Bienvenida oficial a la Liga Femenina 2 para el Unicaja Femenino. Pasó por Los Guindos el Snatt's Femení Sant Adrià, que está de forma circunstancial fuera de la élite. Tiene estructura para ello y en la pista no está excesivamente lejos. Se llevó de Málaga una merecida victoria, después de una primera parte donde puso un listón alto.

Buena lección para las de Lorena Aranda, que ya conocen donde está el techo. Podría decirse que, pese a no conocer la victoria, no hay malas sensaciones en el desembarco en un contexto nuevo. Es el peaje, que aunque duro en este caso, a pagar.

La sensación es que hacen falta puntos por fuera. Los de Robinson, que de momento está fuera, y quizá los que se escaparon Shayna Gore. Es una de las vías de crecimiento claras del equipo. Se notó en el inicio, donde las catalanas dominaban con soltura. Tenían acierto desde el triple en las manos de Mireia Vila, que metía tres. La brecha ya era importante (6-22). Contrastaba la fluidez de unas y otras, con las cajistas también algo nerviosas en una tarde especial con un pabellón hasta la bandera. Se está creando una bonita atmósfera en una provincia con ganas de baloncesto femenino de calidad.
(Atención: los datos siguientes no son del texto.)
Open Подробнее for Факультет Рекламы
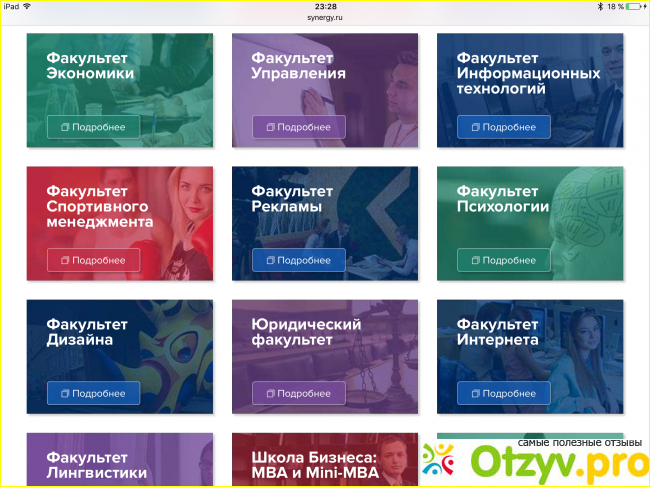Image resolution: width=650 pixels, height=487 pixels. (x=298, y=260)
Peque movía el árbol y el fondo de armario frenaba la sangría, había sensación en el inicio de quedarse sin partido pronto. El Unicaja se soltó las cadenas con Conchi Satorre y era algo menos imprevisible a la carrera. No había triples (0/8 al descanso) y era la única vía para competir. Ndoye ofrecía buenos minutos por dentro, dando presencia atrás y puntos adelante. En un rol específico es muy aprovechable. Pero el Sant Adrià volvía a dispararse con los puntos de Dzombeta (12) y el control de Helena López (cinco asistencias). 22-38 tras 20 minutos, aunque aún había pulsaciones.

El equipo malagueño se agarraba con uñas y dientes al partido. Había distancia, pero no le faltaba coraje para no entregar la cuchara. Conchi anotaba el primer triple nada más salir, que era oxígeno. Se había creado alguna vía más hacia la canasta, pero faltaban hilos para tejer la telaraña en el aro propio. Un triple de Helena López con 27-42 era un jarro de agua fría. Luego se salía uno de Dzombeta y otro de la polivalente Dalmau que amenazaban con ponerle el clavo.
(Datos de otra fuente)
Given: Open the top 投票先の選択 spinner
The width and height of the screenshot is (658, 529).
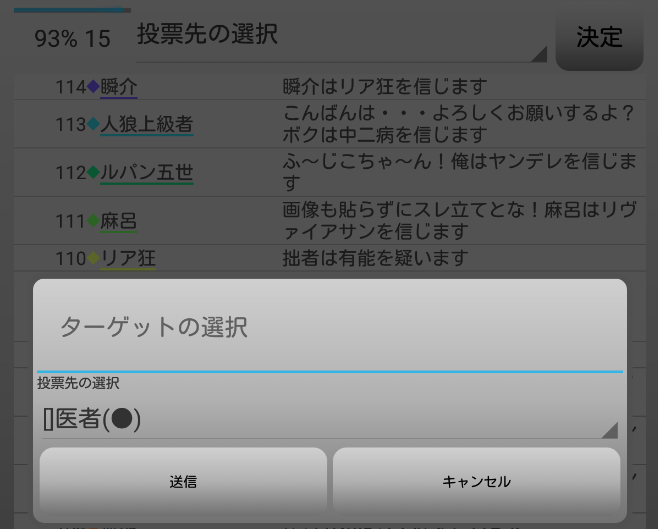Looking at the screenshot, I should tap(342, 37).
El perímetro lastraba, pero también el tiro de dos (11/35). El Unicaja había llegado al partido, que es buena noticia competirle aunque por tramos a un Sant Adrià de mucho nivel, pero tarde. Ahora sí, Vila volvía a aparecer para cerrar el triunfo. Segunda derrota para el Unicaja, que tiene un lógico y necesario margen de crecimiento. El equipo catalán mostró el techo de la liga, que ahora sí está lejos, aunque esa treintena de diferencia es el acicate para progresar. Hay materia prima en la pista y una buena atmósfera fuera.

Unicaja 44 (9+13+14+8): Gema (-), Ana Jiménez (7), Masiá (4), Matoso (2), Rubene (4) - cinco inicial - Ortega (2), Satorre (7), Conejero (-), Arcos (-), Liñán (-), Alonso (5), Ndoye (13).

Sant Adrià 75 (24+14+15+22): López (7), Dzombeta (17), Vila (18), Alarcón (6), Diarra (8) - cinco inicial - Dalmau (5), Orois (3), Salmerón (5), Hurtado (-), Kovacevic (6), Lamana (-).